AFib is an irregular and often rapid heart rhythm that can cause stroke and heart failure. It affects more than six million Americans, and, if left untreated, can lead to blood clots, stroke, heart failure and other heart-related complications.

"Enrolling the first patient in the VITAL-EP study marks an exciting step toward understanding how vMap can strengthen ablation procedures and outcomes," said Dr. Saumil Oza, cardiac electrophysiologist at Ascension St. Vincent's. "By providing a non-invasive view of arrhythmia drivers before and during procedures, vMap has the potential to help us target ablation more effectively, shorten procedure times, and reduce fluoroscopy exposure."

vMap is the only FDA-cleared, non-invasive arrhythmia analysis tool that uses a standard 12-lead ECG to localize both focal and fibrillation-type arrhythmias in all four chambers of the heart in under a minute. It was developed by Vektor Medical.
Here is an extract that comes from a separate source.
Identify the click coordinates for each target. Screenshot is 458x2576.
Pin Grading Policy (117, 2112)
"The launch of the VITAL-EP study demonstrates our commitment to generating high-quality evidence that reflects the realities of today's EP labs," said Rob Krummen, CEO of Vektor Medical. "We're grateful to Ascension St. Vincent's for participating in the study and leading patient enrollment. The data generated from the study will help physicians better identify how vMap can improve patient outcomes and enhance procedural efficiencies."